Each file to be distributed is divided into small information chunks called pieces. Downloading peers achieve high download speeds by requesting multiple pieces from different computers simultaneously in the swarm. Once obtained, these pieces are usually immediately made available for download by others in the swarm. In this way, the burden on the network is spread among the downloaders, rather than concentrating at a central distribution hub or cluster. As long as all the pieces are available, peers (downloaders and uploaders) can come and go; no one peer needs to have all the chunks or to even stay connected to the swarm in order for distribution to continue among the other peers.

A small torrent file is created to represent a file or folder to be shared. The torrent file acts as the key to initiating downloading of the actual content. Someone interested in receiving the shared file or folder first obtains the corresponding torrent file, either by directly downloading it or by using a magnet link. The user then opens that file in a torrent client, which automates the rest of the process. In order to learn the internet locations of peers who may be sharing pieces, the client connects to the trackers named in the torrent file, and/or achieves a similar result through the use of distributed hash tables (DHS). Then the client connects directly to the peers in order to request pieces and otherwise participate in a swarm. The client may also report progress to trackers, to help the tracker with its peer recommendations.
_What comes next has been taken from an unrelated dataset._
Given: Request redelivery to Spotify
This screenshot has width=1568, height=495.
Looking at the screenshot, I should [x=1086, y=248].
When the client has all the pieces, the torrent client assembles them into a usable form. They may also continue sharing the pieces, elevating their status to that of seeder rather than an ordinary peer.

==File structure==
A torrent file contains a list of files and integrity metadata about all the pieces, and optionally contains a large list of trackers.
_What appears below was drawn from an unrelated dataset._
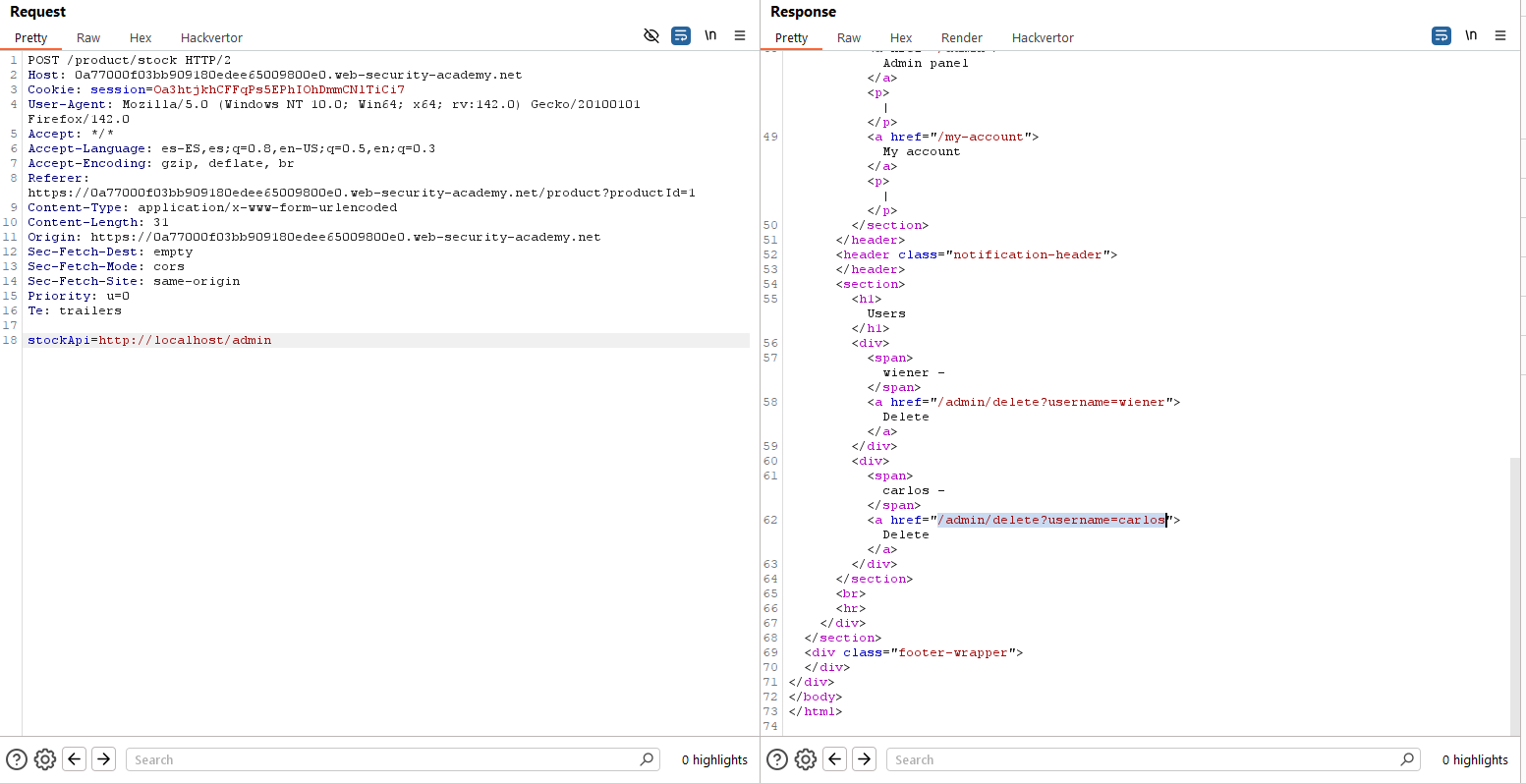Open Hackvertor tab in Response panel
Screen dimensions: 1526x784
tap(1043, 37)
A torrent file is a bencoded dictionary with the following keys (the keys in any bencoded dictionary are lexicographically ordered):
- announce—the URL of the tracker
- info—this maps to a dictionary whose keys are very dependent on whether one or more files are being shared:
  - files—a list of dictionaries each corresponding to a file (only when multiple files are being shared). Each dictionary has the following keys:
    - length—size of the file in bytes.
    - path—a list of strings corresponding to subdirectory names, the last of which is the actual file name
  - length—size of the file in bytes (only when one file is being shared though)
  - name—suggested filename where the file is to be saved (if one file)/suggested directory name where the files are to be saved (if multiple files)
  - piece length—number of bytes per piece. This is commonly 2^{8 }KiB = 256 KiB = 262,144 B.
  - pieces—a hash list, i.e., a concatenation of each piece's SHA-1 hash. As SHA-1 returns a 160-bit hash, pieces will be a string whose length is a multiple of 20 bytes. If the torrent contains multiple files, the pieces are formed by concatenating the files in the order they appear in the files dictionary (i.e., all pieces in the torrent are the full piece length except for the last piece, which may be shorter).

All strings must be UTF-8 encoded, except for pieces, which contains binary data.
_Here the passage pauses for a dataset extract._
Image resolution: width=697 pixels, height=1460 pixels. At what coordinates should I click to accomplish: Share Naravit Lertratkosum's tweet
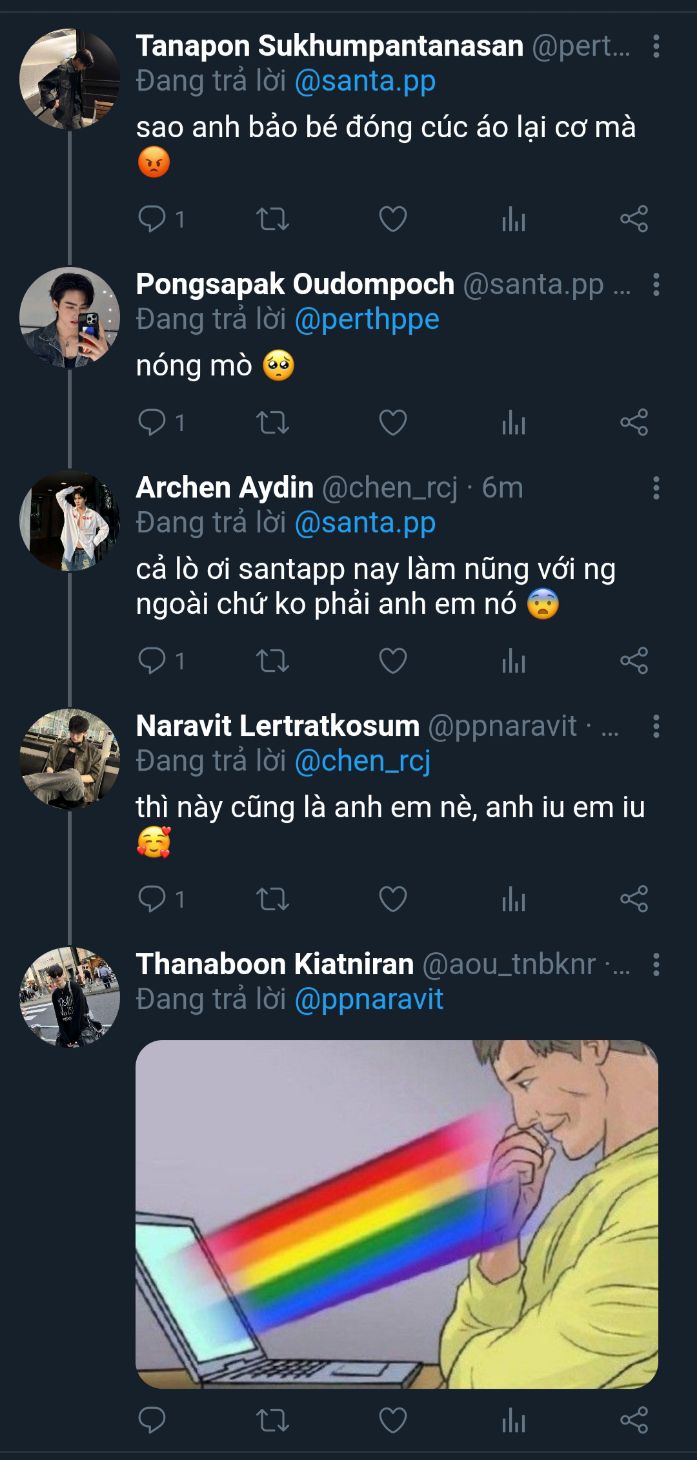click(634, 899)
A torrent is uniquely identified by an infohash, a SHA-1 hash calculated over the contents of the info dictionary in bencode form. Changes to other portions of the torrent do not affect the hash. This hash is used to identify the torrent to other peers via DHT and to the tracker. It is also used in magnet links.

===BitTorrent v2===
The BitTorrent v2 protocol (BEP-0052) introduces a new definition of the torrent file. The basic structure is:
- announce—the URL of the tracker
- info—this maps to a dictionary whose keys are dependent on whether one or more files are being shared:
  - name—suggested directory name where the files are to be saved
  - piece length—number of bytes per piece. This is commonly 2^{8 }KiB = 256 KiB = 262,144 B. In v2, it must be a power of 2.
  - meta version—number, "2".
  - file tree—a tree of dictionaries. Each key represents a directory name or a file name. The file is
    - length—size of the file in bytes (only when one file is being shared though)
    - piece root—For non-empty files this is the root hash of a merkle tree with a branching factor of 2, constructed from 16KiB blocks of the file.
- piece layers—A dictionary of strings, containing the new type of merkle root hashes for each piece.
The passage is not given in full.